As with all other interior/exterior components of your RV, it’s important to keep your RV windows in great shape. This requires only an hour or two of your time every now and then. In this quick instructional video, RV expert Dave Solberg teaches you all the essentials you’ll need to ensure your windows are remain in excellent condition, including how to check the condition of the framework, keep your RV windows sliding smoothly and maintain the weep holes so rainwater can run off properly.
Tips for Maintaining RV Windows
To avoid unwanted headaches with your RV windows when you most need them to function correctly, Dave recommends being proactive and inspecting your windows about once a year. He says you should start by looking at the framework, which sandwiches the window in place. Make sure the sealant is in there nice and snug — not loose or cracked anywhere.
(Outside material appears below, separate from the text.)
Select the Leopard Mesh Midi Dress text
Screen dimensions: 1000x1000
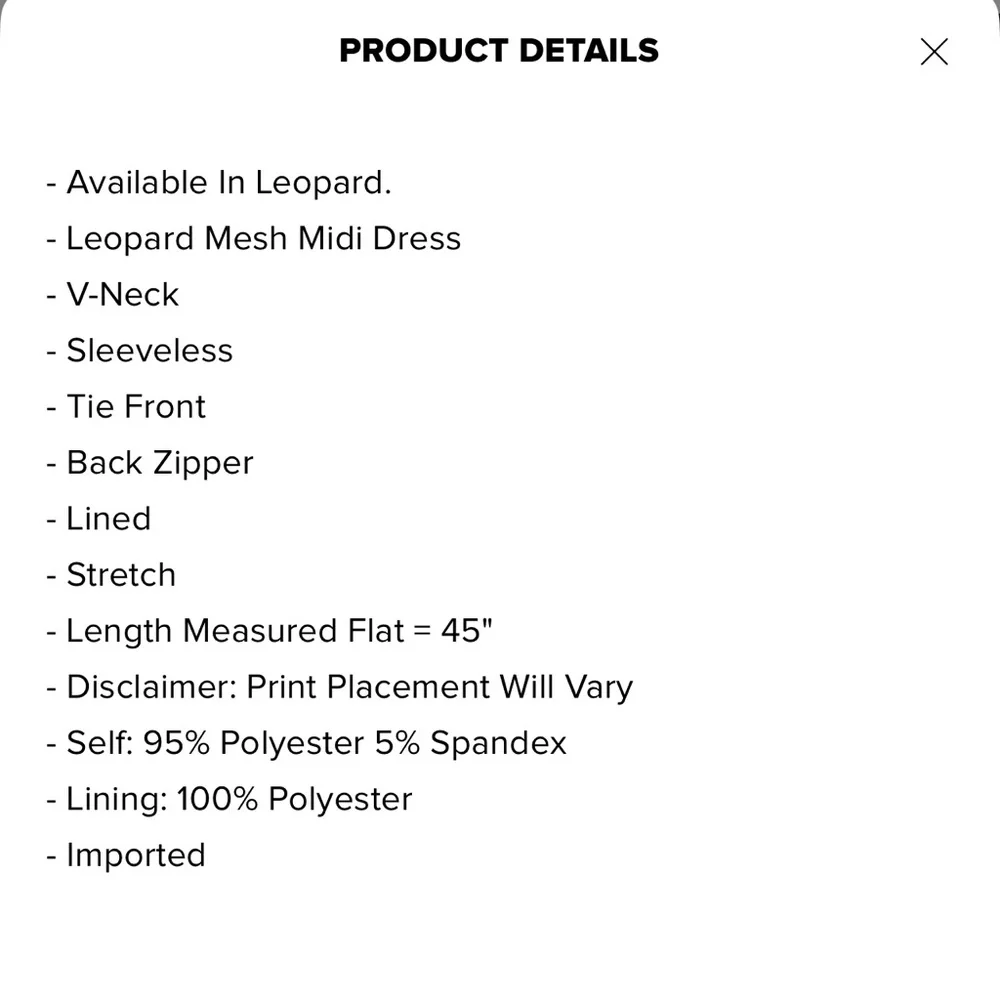tap(264, 238)
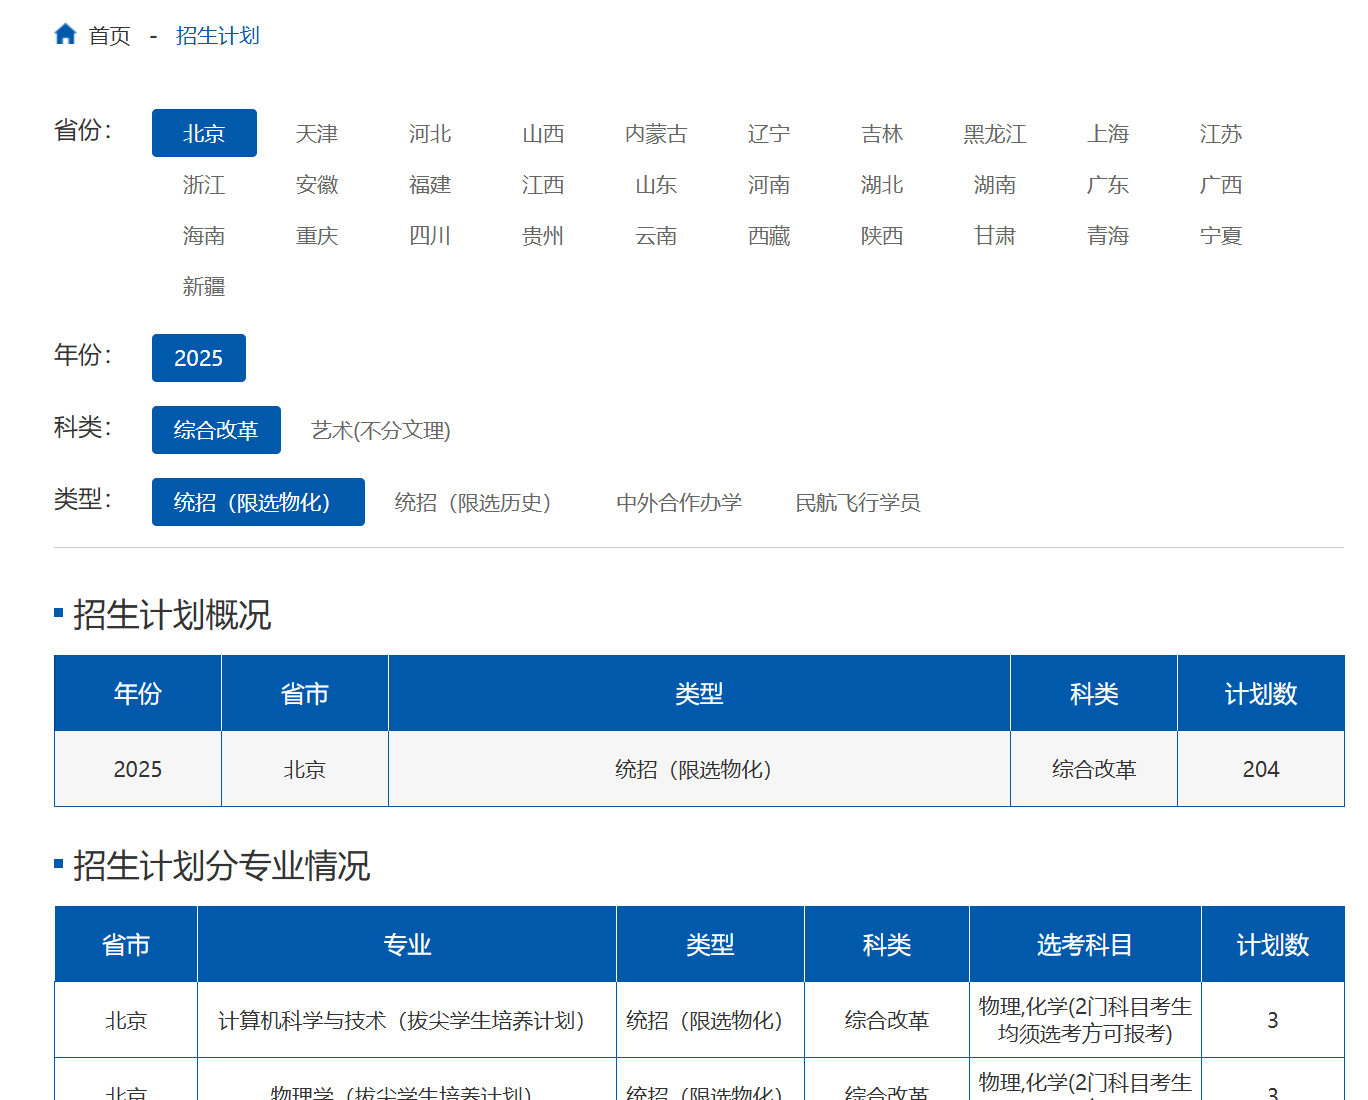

When you step inside to check that the RV windows slide back and forth properly, be sure to check the grooves to see whether they’re clean. If they’re not, the windows might catch and even become stuck. To counteract this, you can apply a healthy coating of graphite to the felt and slide the windows back and forth a few times. Graphite is an excellent material because it doesn’t build up or attract moisture and dust, and it can be found at any hardware store or online through numerous retailers.
Next, Dave explains why you’ll want to take a look at the outside of your RV windows. He recommends examining the framework for dings and dents, and shows you how to make sure the seals look tight, without any debris or dirt that could open up cracks for water to seep into. If you see any gaps or air leaks, it’s time to reseal the window. You can do this by removing the window from its mount and applying either beudal tape or fresh sealant.
What Else You Need to Inspect
Then you’ll want to check the bottom channels on the outside of the windows, and apply a dose of graphite along the bottom edge if needed. As you did inside, slide any moving pane of the window back and forth to make sure it moves smoothly without catching on the felt.
While you’re outside, you should also take a look at the weep holes on your RV windows. These are designed to keep condensation from accumulating – a vital function on any rig. Use a screwdriver or other flat implement to clear away anything that is stuck in the weep holes, such as debris or spider webs. If necessary, you can use an air gun to clean out these holes.
And that about covers it! A few quick steps once a year, and your windows will last their full lifespan. With Dave’s expert guidance and his clear, step-by-step demonstration, this lesson makes it a snap to maintain your RV windows. You’ll enjoy smooth-sliding windows each day, and you’ll appreciate clean weep holes and sturdy seals for the long haul!